### Exercise directions:
From the items below, extract the lines that run from the line containing "At what (x,y)" through the line containing "Looking at the", reproducing them word for word. Leave the pictures out of your answer.

### Entries provided:
= = =
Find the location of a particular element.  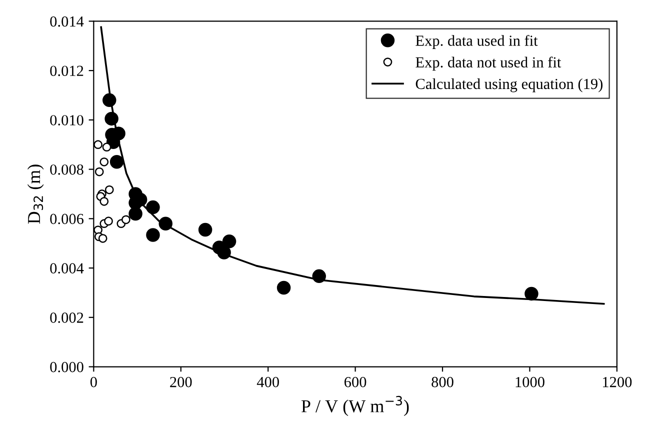

legend-label: Calculated using equation (19) is located at coordinates (510, 85).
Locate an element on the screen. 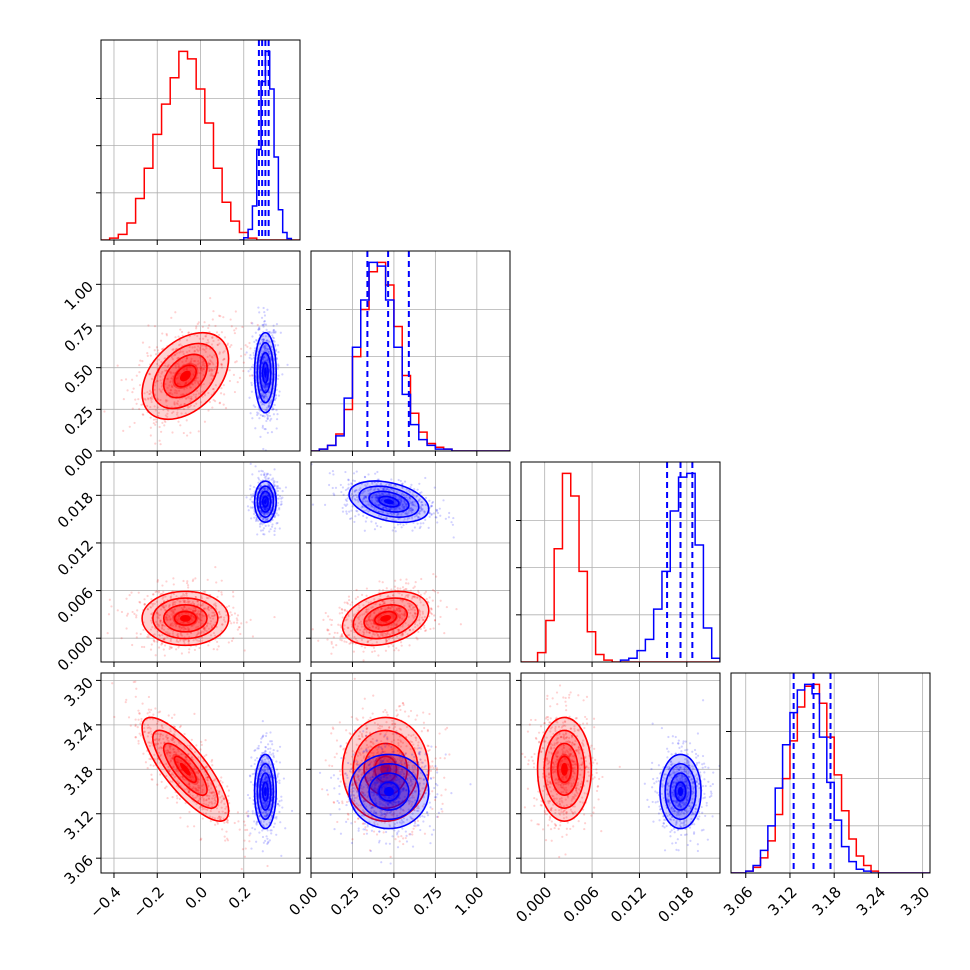  y-tick-label: 0.006 is located at coordinates (76, 606).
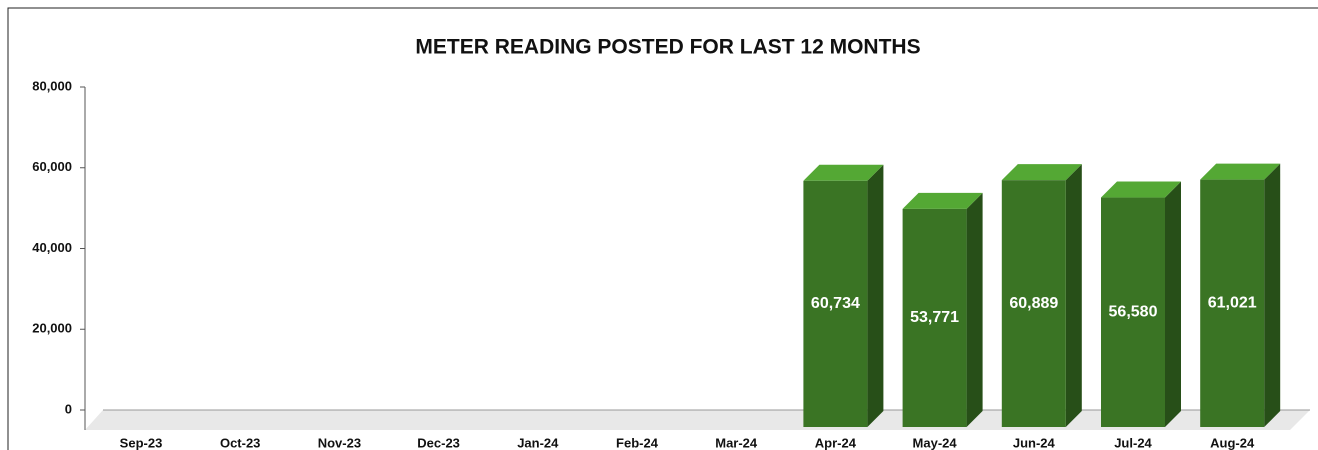 This screenshot has height=450, width=1318. What do you see at coordinates (736, 442) in the screenshot?
I see `x-tick-label: Mar-24` at bounding box center [736, 442].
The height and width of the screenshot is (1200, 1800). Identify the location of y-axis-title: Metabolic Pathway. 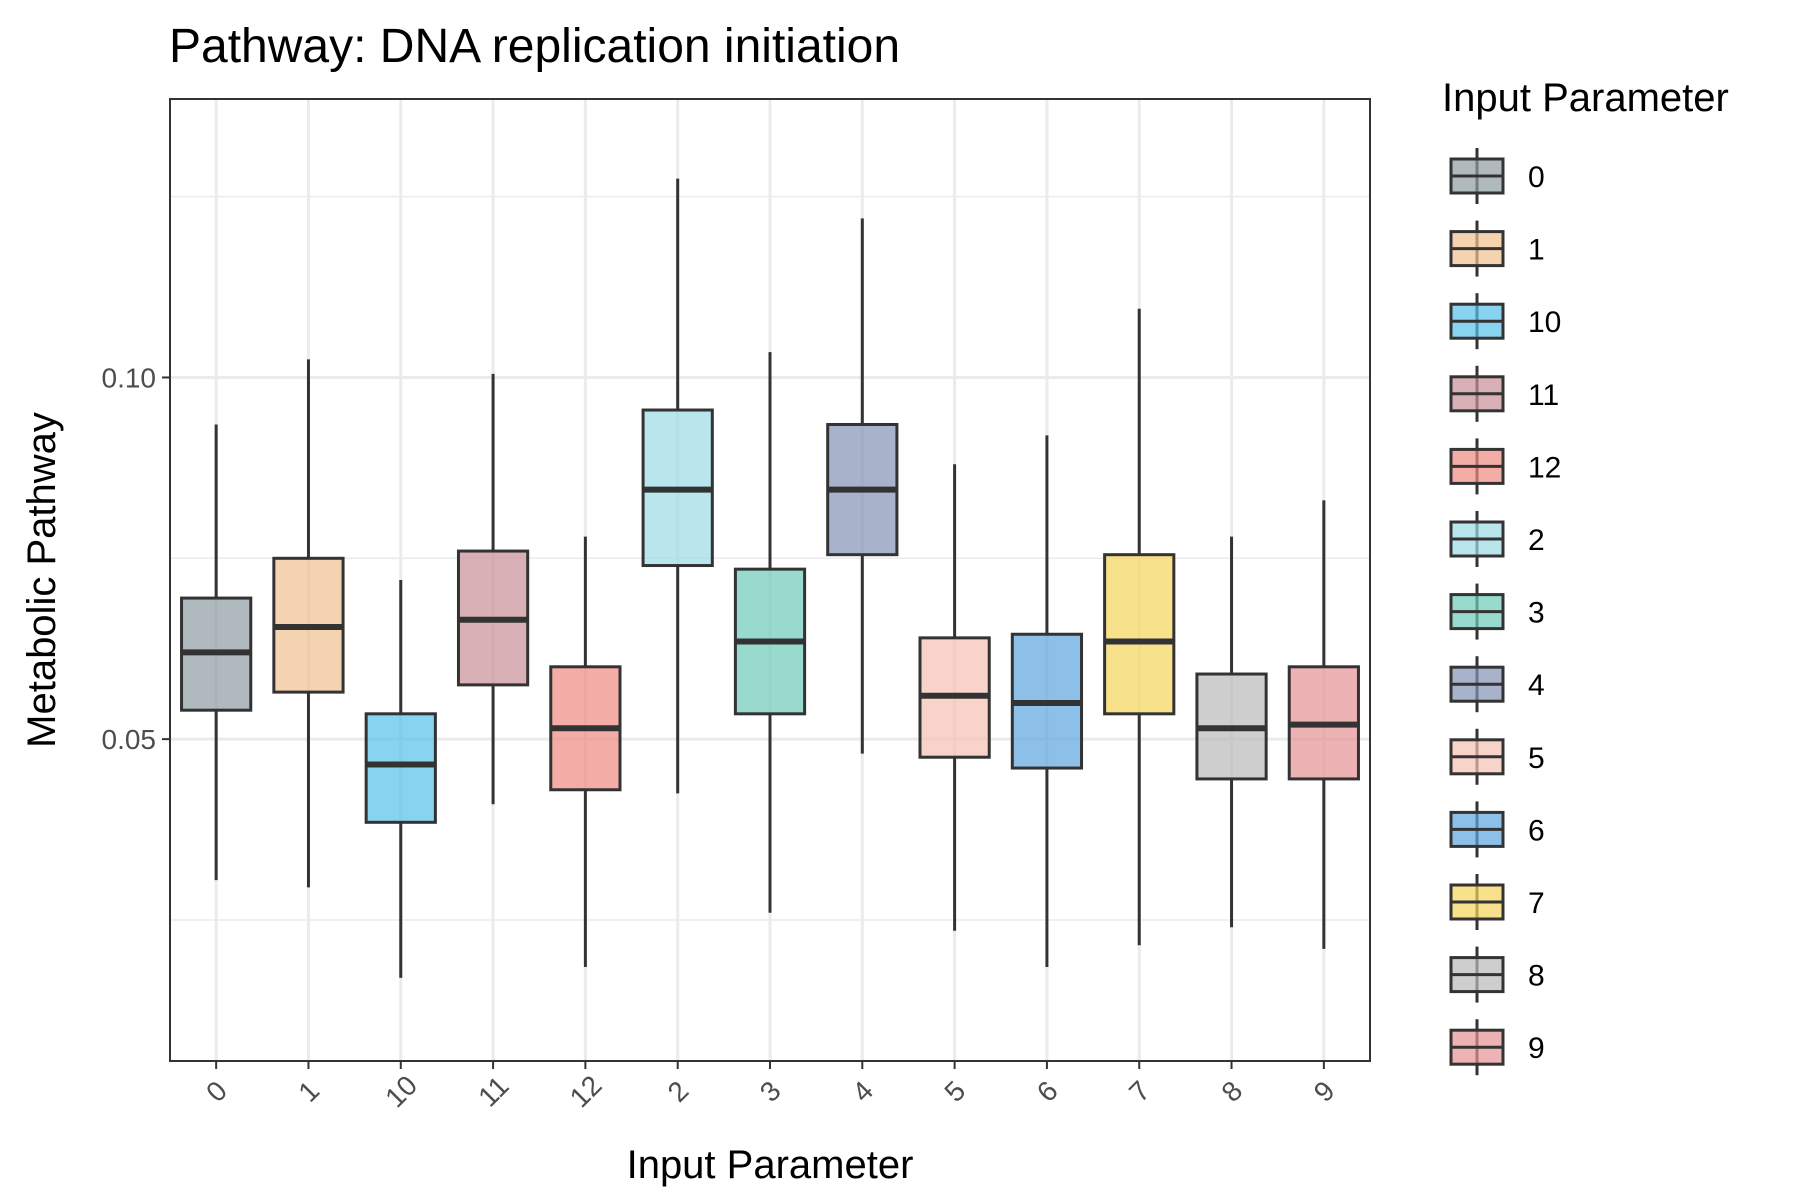
(42, 580).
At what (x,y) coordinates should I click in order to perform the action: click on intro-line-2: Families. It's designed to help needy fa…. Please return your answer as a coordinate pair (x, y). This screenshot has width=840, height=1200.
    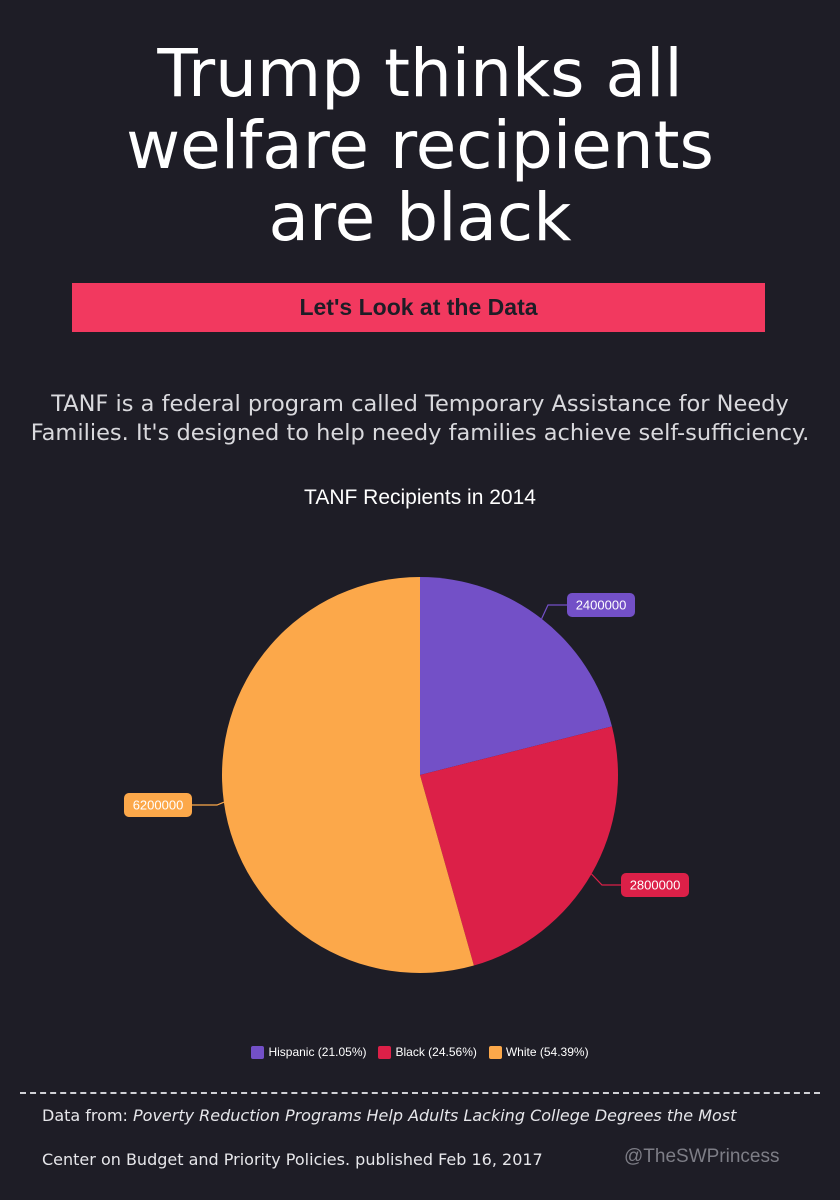
    Looking at the image, I should click on (420, 433).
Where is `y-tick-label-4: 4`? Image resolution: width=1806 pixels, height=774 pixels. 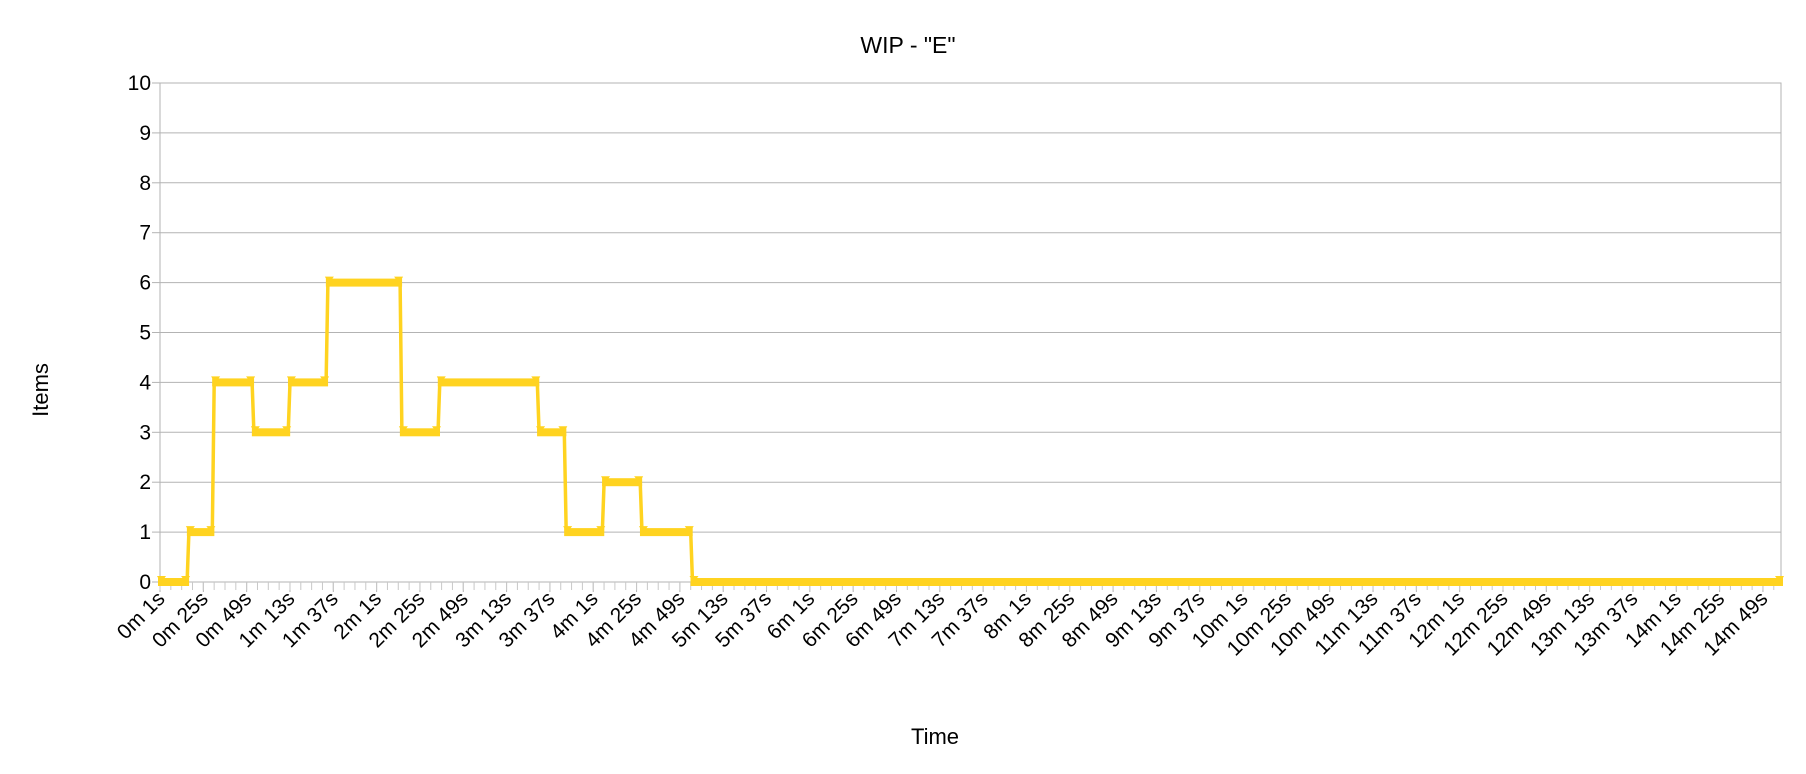
y-tick-label-4: 4 is located at coordinates (145, 382).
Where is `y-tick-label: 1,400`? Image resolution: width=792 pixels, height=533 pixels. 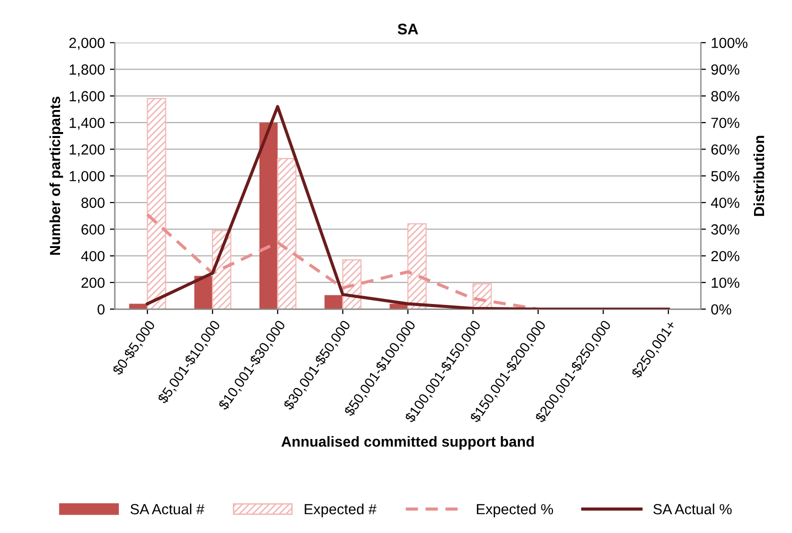 y-tick-label: 1,400 is located at coordinates (88, 124).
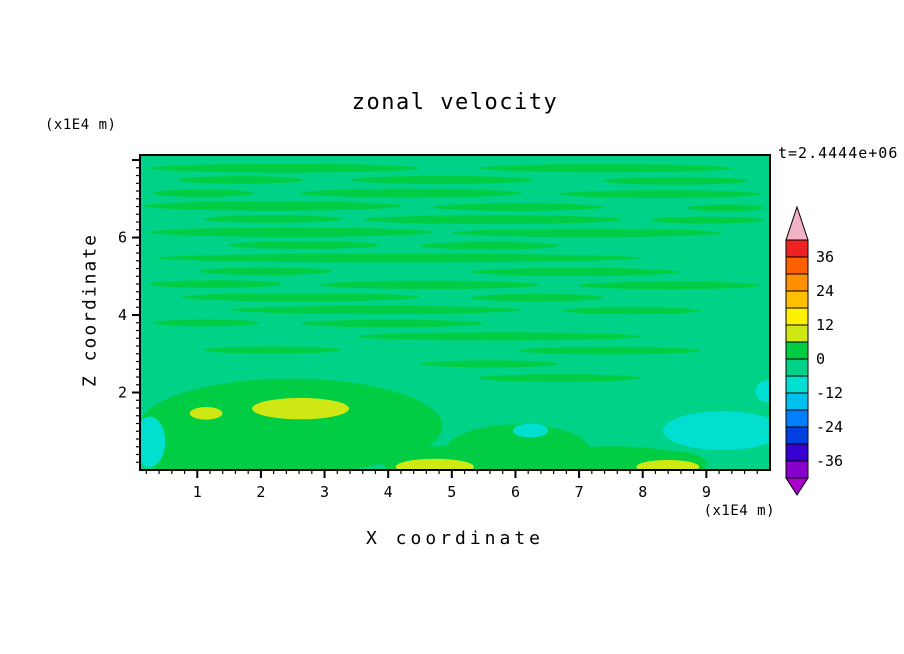 Image resolution: width=904 pixels, height=654 pixels. Describe the element at coordinates (198, 492) in the screenshot. I see `x-tick-label: 1` at that location.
= = =
### Answer box:
At what (x,y) coordinates should I click in order to perform the action: click on intro-line-2: Families. It's designed to help needy fa…. Please return your answer as a coordinate pair (x, y). This screenshot has width=840, height=1200.
    Looking at the image, I should click on (420, 433).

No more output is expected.